Screenshot grounding data:
+++

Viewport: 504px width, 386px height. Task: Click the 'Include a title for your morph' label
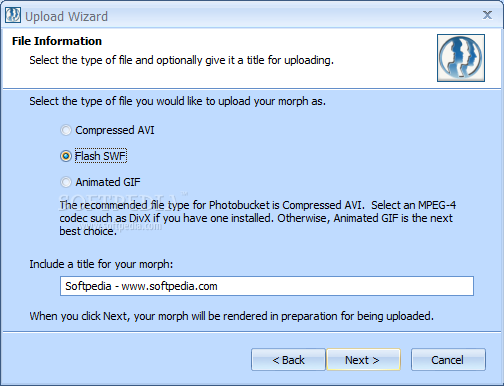(101, 264)
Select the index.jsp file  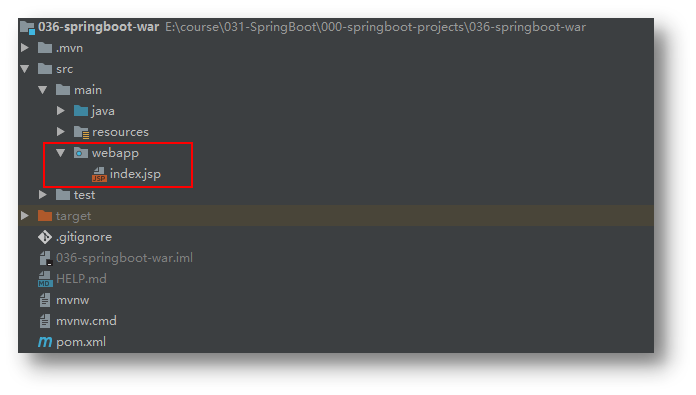[x=135, y=174]
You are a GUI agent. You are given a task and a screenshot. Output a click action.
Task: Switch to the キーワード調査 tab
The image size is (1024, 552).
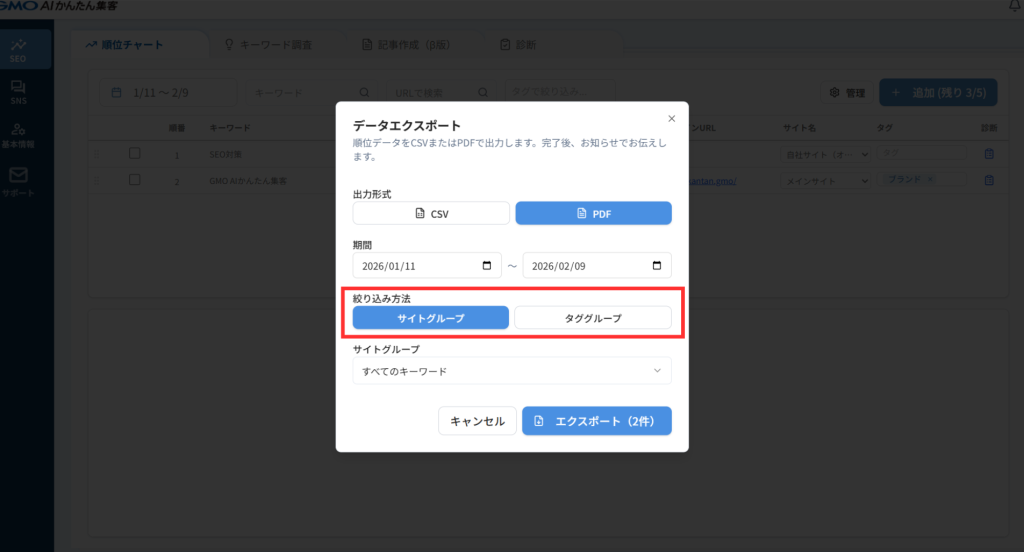point(268,45)
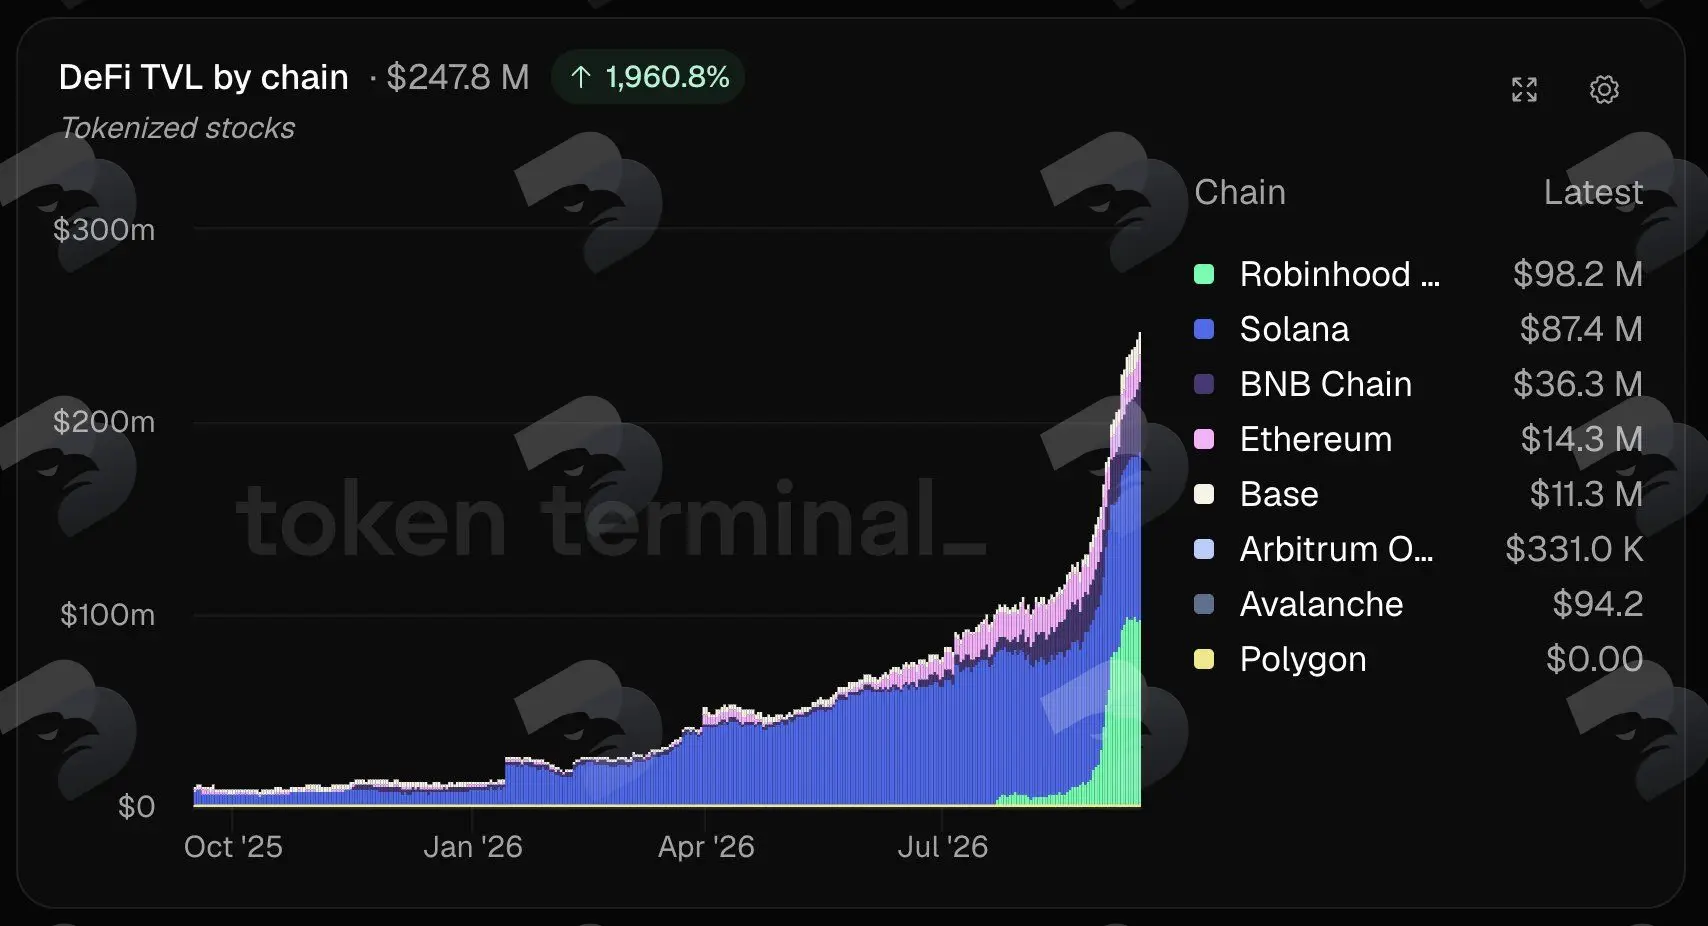Select the BNB Chain legend label
Viewport: 1708px width, 926px height.
[x=1326, y=384]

+++

REQUIREMENT: Each line from the one holding "Task: Switch to the キーワード調査 tab" through the final line of the data needs to be transcribed exactly. Include both ends, skip the pictures, and add nothing.

RESULT OF THIS EXERCISE:
Task: Switch to the キーワード調査 tab
The image size is (1024, 552).
point(268,45)
Select the BNB Chain legend label
Viewport: 1708px width, 926px height.
[x=1326, y=384]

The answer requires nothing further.